■ **PROBLEM TO WORK ON**:
Write back each entry precisely as it is given.

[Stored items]
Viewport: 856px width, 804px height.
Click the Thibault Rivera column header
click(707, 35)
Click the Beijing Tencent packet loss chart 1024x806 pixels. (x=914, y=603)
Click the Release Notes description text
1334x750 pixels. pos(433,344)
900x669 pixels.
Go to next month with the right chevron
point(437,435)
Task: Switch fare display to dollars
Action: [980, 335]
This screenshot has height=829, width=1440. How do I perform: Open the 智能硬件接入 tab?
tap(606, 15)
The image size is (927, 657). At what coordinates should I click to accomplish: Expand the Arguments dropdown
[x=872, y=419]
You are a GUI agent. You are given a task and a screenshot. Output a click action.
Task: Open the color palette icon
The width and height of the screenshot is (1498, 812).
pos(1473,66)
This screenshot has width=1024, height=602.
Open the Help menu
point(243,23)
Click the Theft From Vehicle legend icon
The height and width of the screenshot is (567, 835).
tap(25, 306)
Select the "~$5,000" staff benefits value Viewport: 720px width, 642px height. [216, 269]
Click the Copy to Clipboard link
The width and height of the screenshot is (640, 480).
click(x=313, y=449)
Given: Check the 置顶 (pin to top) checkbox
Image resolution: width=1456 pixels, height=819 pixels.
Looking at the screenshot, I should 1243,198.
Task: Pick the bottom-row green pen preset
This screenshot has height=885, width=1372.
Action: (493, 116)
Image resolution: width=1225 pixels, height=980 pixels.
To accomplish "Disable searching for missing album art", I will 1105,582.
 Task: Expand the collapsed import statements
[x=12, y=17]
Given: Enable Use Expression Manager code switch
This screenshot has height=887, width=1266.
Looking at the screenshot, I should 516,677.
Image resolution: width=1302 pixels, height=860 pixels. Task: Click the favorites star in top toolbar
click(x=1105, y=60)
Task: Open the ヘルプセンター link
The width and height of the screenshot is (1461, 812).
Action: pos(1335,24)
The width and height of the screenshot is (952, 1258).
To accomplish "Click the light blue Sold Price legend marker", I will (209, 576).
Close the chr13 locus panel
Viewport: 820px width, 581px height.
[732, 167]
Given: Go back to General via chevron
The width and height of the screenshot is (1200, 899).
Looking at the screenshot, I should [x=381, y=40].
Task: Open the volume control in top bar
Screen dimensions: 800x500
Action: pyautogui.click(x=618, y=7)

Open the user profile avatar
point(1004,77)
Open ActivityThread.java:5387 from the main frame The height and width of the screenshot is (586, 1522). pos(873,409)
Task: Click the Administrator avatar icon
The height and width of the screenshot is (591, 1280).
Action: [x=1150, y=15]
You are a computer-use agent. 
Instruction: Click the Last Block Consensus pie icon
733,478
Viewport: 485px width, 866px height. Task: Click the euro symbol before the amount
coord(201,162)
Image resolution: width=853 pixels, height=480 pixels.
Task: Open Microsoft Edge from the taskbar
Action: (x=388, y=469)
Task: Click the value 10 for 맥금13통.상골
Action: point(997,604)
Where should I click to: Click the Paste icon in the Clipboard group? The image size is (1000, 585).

■ **EXERCISE ANSWER**:
Viewport: 856px width, 804px height.
Click the Thibault Rivera column header
click(707, 35)
Click the Beijing Tencent packet loss chart 1024x806 pixels. (x=914, y=603)
Click the Release Notes description text
1334x750 pixels. pos(433,344)
900x669 pixels.
Go to next month with the right chevron
point(437,435)
Task: Switch fare display to dollars
Action: [980, 335]
This screenshot has height=829, width=1440. How do I perform: Open the 智能硬件接入 tab?
tap(606, 15)
The image size is (927, 657). At what coordinates should I click to accomplish: Expand the Arguments dropdown
[x=872, y=419]
You are a GUI agent. You are given a task and a screenshot. Output a click action.
Task: Open the color palette icon
The width and height of the screenshot is (1498, 812).
pos(1473,66)
This screenshot has width=1024, height=602.
Open the Help menu
point(243,23)
Click the Theft From Vehicle legend icon
The height and width of the screenshot is (567, 835).
tap(25, 306)
Select the "~$5,000" staff benefits value Viewport: 720px width, 642px height. [216, 269]
Click the Copy to Clipboard link
The width and height of the screenshot is (640, 480).
click(x=313, y=449)
Given: Check the 置顶 (pin to top) checkbox
Image resolution: width=1456 pixels, height=819 pixels.
Looking at the screenshot, I should 1243,198.
Task: Pick the bottom-row green pen preset
This screenshot has height=885, width=1372.
Action: (493, 116)
Image resolution: width=1225 pixels, height=980 pixels.
To accomplish "Disable searching for missing album art", I will 1105,582.
 Task: Expand the collapsed import statements
[x=12, y=17]
Given: Enable Use Expression Manager code switch
This screenshot has height=887, width=1266.
Looking at the screenshot, I should 516,677.
Image resolution: width=1302 pixels, height=860 pixels. Task: Click the favorites star in top toolbar
click(x=1105, y=60)
Task: Open the ヘルプセンター link
The width and height of the screenshot is (1461, 812).
Action: pos(1335,24)
The width and height of the screenshot is (952, 1258).
To accomplish "Click the light blue Sold Price legend marker", I will (209, 576).
Close the chr13 locus panel
Viewport: 820px width, 581px height.
[732, 167]
Given: Go back to General via chevron
The width and height of the screenshot is (1200, 899).
Looking at the screenshot, I should [x=381, y=40].
Task: Open the volume control in top bar
Screen dimensions: 800x500
Action: pyautogui.click(x=618, y=7)

Open the user profile avatar
point(1004,77)
Open ActivityThread.java:5387 from the main frame The height and width of the screenshot is (586, 1522). pos(873,409)
Task: Click the Administrator avatar icon
The height and width of the screenshot is (591, 1280).
Action: [x=1150, y=15]
You are a computer-use agent. 
Instruction: Click the Last Block Consensus pie icon
733,478
Viewport: 485px width, 866px height. Task: Click the euro symbol before the amount
coord(201,162)
Image resolution: width=853 pixels, height=480 pixels.
Task: Open Microsoft Edge from the taskbar
Action: (x=388, y=469)
Task: Click the value 10 for 맥금13통.상골
Action: point(997,604)
Where should I click to: Click the Paste icon in the Clipboard group? The image size is (1000, 585).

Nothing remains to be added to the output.